Scan the data below for the string "option". Copy every line where it appears.

Provided data START

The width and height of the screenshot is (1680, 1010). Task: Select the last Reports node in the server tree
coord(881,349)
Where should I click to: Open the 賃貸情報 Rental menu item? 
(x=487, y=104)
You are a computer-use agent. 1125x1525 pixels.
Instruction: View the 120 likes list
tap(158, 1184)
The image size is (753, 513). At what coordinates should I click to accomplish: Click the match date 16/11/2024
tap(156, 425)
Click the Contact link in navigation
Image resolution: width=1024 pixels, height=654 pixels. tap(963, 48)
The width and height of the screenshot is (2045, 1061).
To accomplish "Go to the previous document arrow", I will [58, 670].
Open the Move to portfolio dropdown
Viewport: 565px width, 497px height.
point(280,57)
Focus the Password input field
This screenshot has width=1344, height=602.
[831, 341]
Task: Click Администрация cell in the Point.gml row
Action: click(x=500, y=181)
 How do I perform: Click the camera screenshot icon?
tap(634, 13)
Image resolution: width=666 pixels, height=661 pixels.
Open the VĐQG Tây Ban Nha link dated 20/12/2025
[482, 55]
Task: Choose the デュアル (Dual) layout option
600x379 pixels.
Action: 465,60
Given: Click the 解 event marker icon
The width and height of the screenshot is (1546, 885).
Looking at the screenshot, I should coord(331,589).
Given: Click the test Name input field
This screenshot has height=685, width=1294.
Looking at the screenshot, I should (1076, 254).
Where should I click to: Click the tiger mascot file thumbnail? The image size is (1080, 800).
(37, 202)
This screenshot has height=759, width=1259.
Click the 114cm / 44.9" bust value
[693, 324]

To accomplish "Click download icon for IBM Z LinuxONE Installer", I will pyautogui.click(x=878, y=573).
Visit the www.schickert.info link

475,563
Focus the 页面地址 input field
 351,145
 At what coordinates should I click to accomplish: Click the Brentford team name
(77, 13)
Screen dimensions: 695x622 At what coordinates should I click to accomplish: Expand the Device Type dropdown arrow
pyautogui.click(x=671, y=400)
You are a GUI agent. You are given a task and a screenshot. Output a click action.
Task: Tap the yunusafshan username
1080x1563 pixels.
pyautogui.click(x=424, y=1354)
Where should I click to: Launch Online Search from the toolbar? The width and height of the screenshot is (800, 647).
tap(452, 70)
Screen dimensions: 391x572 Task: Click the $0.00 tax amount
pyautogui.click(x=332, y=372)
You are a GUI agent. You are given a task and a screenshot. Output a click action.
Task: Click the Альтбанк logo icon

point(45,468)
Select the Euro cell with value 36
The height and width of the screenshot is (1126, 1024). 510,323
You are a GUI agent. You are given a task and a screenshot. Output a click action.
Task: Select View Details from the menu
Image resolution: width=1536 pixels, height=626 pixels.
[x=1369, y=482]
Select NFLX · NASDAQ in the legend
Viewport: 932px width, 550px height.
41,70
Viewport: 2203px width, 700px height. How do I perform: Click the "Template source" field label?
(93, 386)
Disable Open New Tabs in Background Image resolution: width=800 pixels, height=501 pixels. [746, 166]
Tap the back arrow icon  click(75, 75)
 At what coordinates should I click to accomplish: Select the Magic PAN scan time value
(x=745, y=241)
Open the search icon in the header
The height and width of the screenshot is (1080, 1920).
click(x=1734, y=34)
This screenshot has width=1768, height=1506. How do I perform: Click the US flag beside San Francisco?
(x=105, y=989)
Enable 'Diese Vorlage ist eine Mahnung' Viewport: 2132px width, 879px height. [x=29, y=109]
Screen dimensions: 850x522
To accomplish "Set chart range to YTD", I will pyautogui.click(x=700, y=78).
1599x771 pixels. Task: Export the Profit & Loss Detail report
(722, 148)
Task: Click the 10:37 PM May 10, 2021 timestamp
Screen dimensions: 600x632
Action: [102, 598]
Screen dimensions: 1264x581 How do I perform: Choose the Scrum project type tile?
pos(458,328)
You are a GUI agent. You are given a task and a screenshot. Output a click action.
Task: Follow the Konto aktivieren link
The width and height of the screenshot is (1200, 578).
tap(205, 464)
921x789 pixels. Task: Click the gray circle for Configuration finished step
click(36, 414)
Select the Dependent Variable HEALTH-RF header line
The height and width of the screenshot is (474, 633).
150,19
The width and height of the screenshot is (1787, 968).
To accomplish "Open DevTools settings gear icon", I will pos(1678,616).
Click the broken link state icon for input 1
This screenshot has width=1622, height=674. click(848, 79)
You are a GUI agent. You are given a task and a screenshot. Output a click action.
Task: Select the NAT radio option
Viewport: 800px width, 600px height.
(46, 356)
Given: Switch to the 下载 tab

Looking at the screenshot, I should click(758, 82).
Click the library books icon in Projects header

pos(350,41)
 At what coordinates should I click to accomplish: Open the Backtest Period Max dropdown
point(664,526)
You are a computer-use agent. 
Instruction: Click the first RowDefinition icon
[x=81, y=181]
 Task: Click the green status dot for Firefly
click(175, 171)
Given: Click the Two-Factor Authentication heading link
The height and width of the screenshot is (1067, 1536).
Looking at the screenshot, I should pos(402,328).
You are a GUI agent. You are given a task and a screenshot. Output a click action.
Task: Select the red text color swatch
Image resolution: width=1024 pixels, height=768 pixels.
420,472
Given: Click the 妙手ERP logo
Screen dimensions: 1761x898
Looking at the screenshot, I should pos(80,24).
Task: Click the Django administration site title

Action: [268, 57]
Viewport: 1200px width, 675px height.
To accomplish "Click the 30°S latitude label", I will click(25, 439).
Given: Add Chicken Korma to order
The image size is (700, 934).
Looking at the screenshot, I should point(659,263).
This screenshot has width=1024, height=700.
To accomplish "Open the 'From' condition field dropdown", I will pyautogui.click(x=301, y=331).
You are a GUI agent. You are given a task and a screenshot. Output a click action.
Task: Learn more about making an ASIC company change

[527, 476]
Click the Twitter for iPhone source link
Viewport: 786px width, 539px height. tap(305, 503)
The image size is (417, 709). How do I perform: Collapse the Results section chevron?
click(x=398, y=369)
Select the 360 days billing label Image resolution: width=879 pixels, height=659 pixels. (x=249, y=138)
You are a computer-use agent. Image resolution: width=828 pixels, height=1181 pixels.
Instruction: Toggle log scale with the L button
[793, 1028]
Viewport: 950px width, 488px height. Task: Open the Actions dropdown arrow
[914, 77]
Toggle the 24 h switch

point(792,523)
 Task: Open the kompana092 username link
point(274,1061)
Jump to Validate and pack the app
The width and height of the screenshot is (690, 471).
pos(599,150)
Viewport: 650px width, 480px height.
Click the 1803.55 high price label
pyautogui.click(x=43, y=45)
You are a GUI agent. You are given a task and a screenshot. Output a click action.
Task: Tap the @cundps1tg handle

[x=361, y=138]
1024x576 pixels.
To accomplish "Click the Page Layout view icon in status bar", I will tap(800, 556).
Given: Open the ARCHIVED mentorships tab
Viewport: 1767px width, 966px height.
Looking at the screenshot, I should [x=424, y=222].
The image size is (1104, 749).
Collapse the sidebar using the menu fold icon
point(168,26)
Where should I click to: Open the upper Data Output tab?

Provided data END

→ **Exercise result**
Task: Choose the デュアル (Dual) layout option
Task: Select the NAT radio option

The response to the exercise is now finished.